Commercial Risk, the largest division, posted 7% organic growth, its fourth consecutive quarter at 6% or higher with double-digit growth in North America and strong contribution from EMEA.
CEO Greg Case tied the consistency directly in Q1 2026 earnings call to the company’s investment cycle: “Our data center revenue pipeline is on pace to be 3x higher than last year, reinforcing our confidence in sustained mid-single-digit or greater growth in 2026.”
Free cash flow reached around $363 million in Q1, up more than 300% year over year, as operating income growth converted cleanly into cash.
Aon returned around $662 million to shareholders in the quarter, including $500 million in buybacks, double the average quarterly pace of the prior eight quarters with CFO Edmund Reese describing the repurchases as capital deployed “at prices well below the firm’s intrinsic value.”
The company reaffirmed full-year 2026 guidance for mid-single-digit or greater organic revenue growth, 70 to 80 basis points of adjusted operating margin expansion, strong adjusted EPS growth, and double-digit free cash flow growth.
Aon’s NFP integration, the largest acquisition in company history as a percentage of market cap at the time of closing is progressing ahead of expectations, with $42 million in EBITDA contributed from NFP last year and retention improving since the initial close.
The restructuring program targeting around $450 million in annualized savings by end-2027 contributed $25 million in Q1 savings, with the company on track to deliver around $100 million for the full year.
What Analysts Think About AON After the Q1 Beat

Aon stock carries a majority-bullish analyst posture heading into the second half of 2026, with 14 Buy or Outperform ratings against 6 Holds and 2 Underperforms across 19 analysts currently providing coverage.
The Street mean target sits at around $384, roughly 16% above the current price of $331, while the high target of $436 implies potential upside near 32%.
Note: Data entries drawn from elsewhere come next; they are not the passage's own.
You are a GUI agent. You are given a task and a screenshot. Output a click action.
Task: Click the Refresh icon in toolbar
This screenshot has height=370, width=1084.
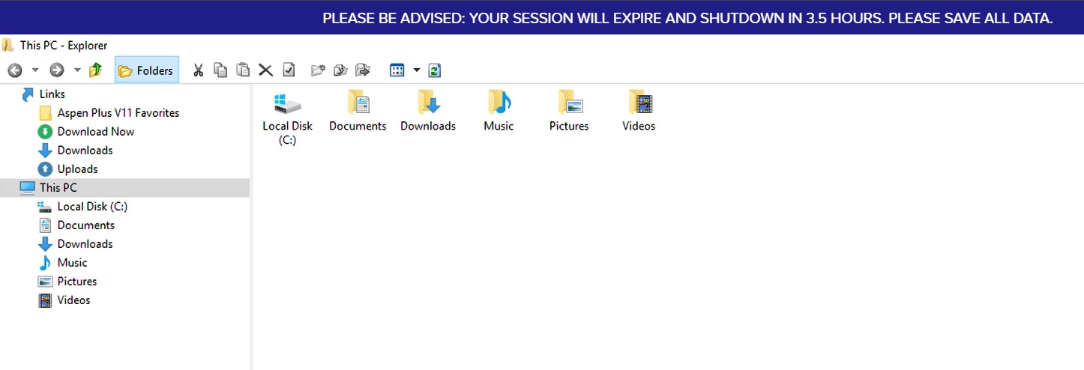coord(435,70)
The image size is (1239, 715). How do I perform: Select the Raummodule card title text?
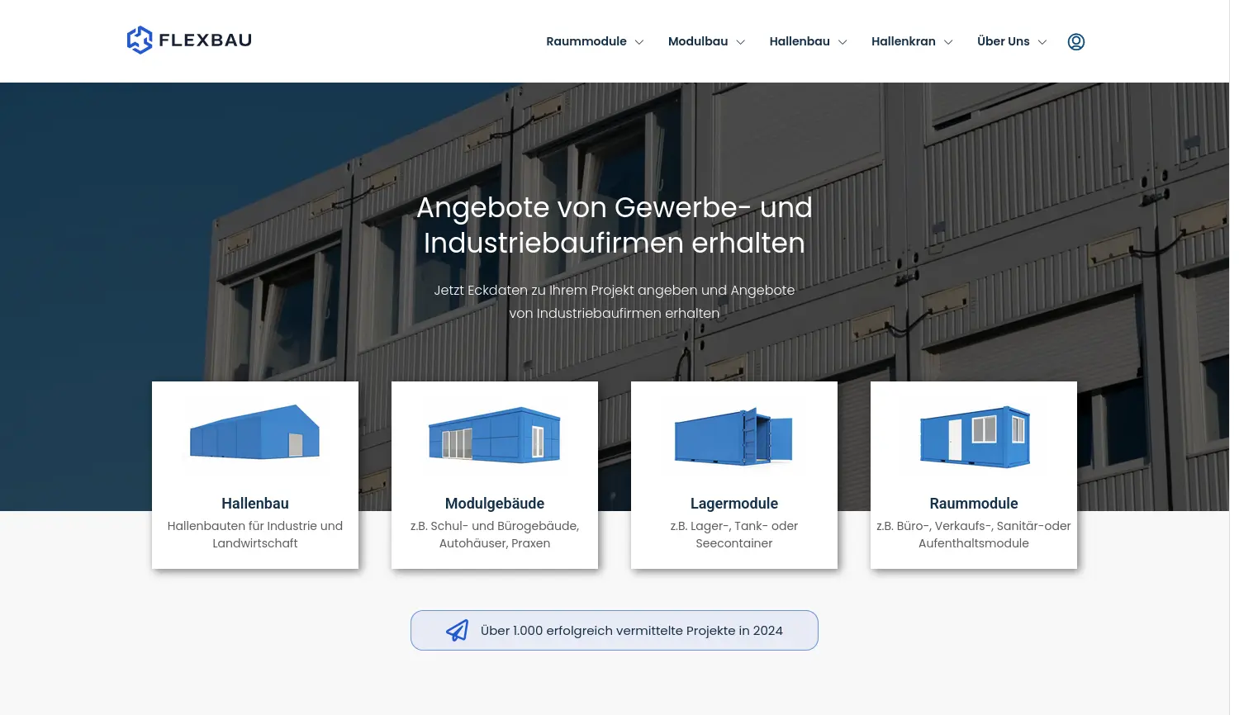click(x=973, y=503)
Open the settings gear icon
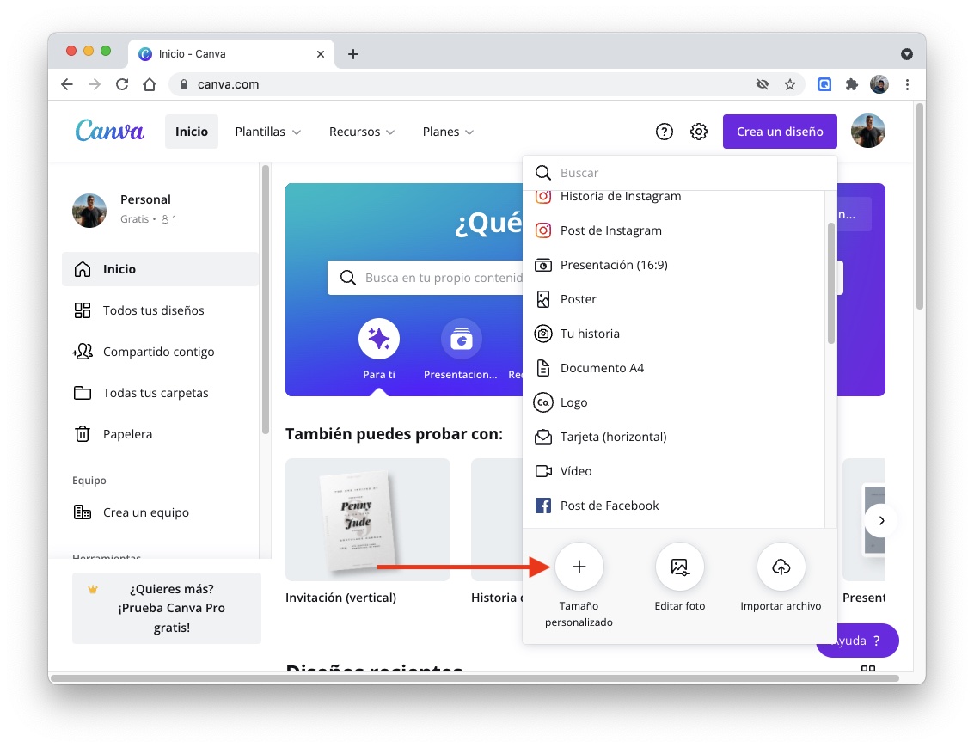This screenshot has height=748, width=974. click(699, 132)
The EPS growth trajectory is the core of the bull case: normalized EPS of $6.48 in Q1 2026 is expected to reach around $3.82 in Q2 2026 (reflecting the seasonally lighter second quarter), before the forward consensus builds toward around $7 in Q1 2027, representing approximately 10% year-over-year growth.
EBITDA for Q1 2026 came in at $2.01 billion, up around 8% year over year, with full-year estimates pointing toward continued expansion as the restructuring program delivers savings and the ABS platform lowers unit costs.
Free cash flow grew more than 300% in Q1 year over year, and the company’s guidance for double-digit full-year FCF growth is supported by the same operating leverage dynamic that expanded adjusted operating margins 70 basis points to 39.1% in the quarter.
The bear argument, shared by analysts at Morgan Stanley and others who have trimmed targets in recent months, centers on rate pressure in property reinsurance (down around 15% in Q1), a soft pricing environment in large-account property, and the risk that NFP integration costs remain a drag longer than modeled.
Aon stock looks undervalued relative to the Street’s implied earnings power, with 14 of 19 analysts pointing to a price well above current levels and management actively deploying capital at what it calls a discount to intrinsic value — the $500 million in Q1 buybacks is the strongest signal yet that the board agrees.
Is Aon Stock Undervalued? TIKR’s $469 Model Target and What Has to Hold
TIKR’s base case values Aon stock at approximately $469 by mid-2030, implying around 42% total return from the current price of $331, or roughly 8% annualized over approximately 4.6 years.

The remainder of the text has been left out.